La Nuit du 12 : critique du polar qui brûle tout sur son passage
Grande claque de Cannes 2022, La nuit du 12 réalisé par Dominik Moll (et co-scénarisé avec Gilles Marchand) est un grand polar, une des belles surprises de l'été 20222 et un vertigineux labyrinthe... Après l'impeccable Seules les bêtes, un des duos créatifs les plus acérés de l'Hexagone (Dominik Moll et Gilles Marchand) nous propose une traque étincelante et ténébreuse, dans la foulée d'un féminicide aux airs d'énigme insoluble, avec le super duo d'acteurs : Bastien Bouillon-Bouli Lanners.
MARCHANDS DE MORT
Depuis Harry, un ami qui vous veut du bien, Dominik Moll s’est taillé une place à part dans le paysage cinématographique français. Celle d’un pourvoyeur de thrillers denses, aux thématiques variées, capable d’excaver de notre humanité des passions troubles. Mais après un premier éclatant succès, présenté en compétition au Festival de Cannes 2000, le metteur en scène a exploré une veine plus surréaliste, voire hallucinée, pas moins intéressante, mais progressivement dévitalisée, théorique, qui culmina avec son adaptation du texte fondateur de la littérature gothique, Le Moine.
○ ○ ○ ○
• **Tâche**
Citez la critique de La Nuit du 12 en entier, sans y changer un mot. Les lignes qui suivent forment un matériau distinct de la critique.

• **Données fournies**
○ ○ ○ ○
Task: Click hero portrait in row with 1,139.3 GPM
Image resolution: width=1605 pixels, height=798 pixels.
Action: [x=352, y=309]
○ ○ ○ ○
• **Corrigé**
La Nuit du 12 : critique du polar qui brûle tout sur son passage
Grande claque de Cannes 2022, La nuit du 12 réalisé par Dominik Moll (et co-scénarisé avec Gilles Marchand) est un grand polar, une des belles surprises de l'été 20222 et un vertigineux labyrinthe... Après l'impeccable Seules les bêtes, un des duos créatifs les plus acérés de l'Hexagone (Dominik Moll et Gilles Marchand) nous propose une traque étincelante et ténébreuse, dans la foulée d'un féminicide aux airs d'énigme insoluble, avec le super duo d'acteurs : Bastien Bouillon-Bouli Lanners.
MARCHANDS DE MORT
Depuis Harry, un ami qui vous veut du bien, Dominik Moll s’est taillé une place à part dans le paysage cinématographique français. Celle d’un pourvoyeur de thrillers denses, aux thématiques variées, capable d’excaver de notre humanité des passions troubles. Mais après un premier éclatant succès, présenté en compétition au Festival de Cannes 2000, le metteur en scène a exploré une veine plus surréaliste, voire hallucinée, pas moins intéressante, mais progressivement dévitalisée, théorique, qui culmina avec son adaptation du texte fondateur de la littérature gothique, Le Moine.